Goal of the exercise>
Your job is to copy the data that follows exactly, every line included.

[Stored records]
<<<<

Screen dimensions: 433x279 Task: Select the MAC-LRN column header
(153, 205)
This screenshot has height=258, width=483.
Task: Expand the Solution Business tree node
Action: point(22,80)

>>>>

Response to the task>
Screen dimensions: 433x279 Task: Select the MAC-LRN column header
(153, 205)
This screenshot has height=258, width=483.
Task: Expand the Solution Business tree node
Action: point(22,80)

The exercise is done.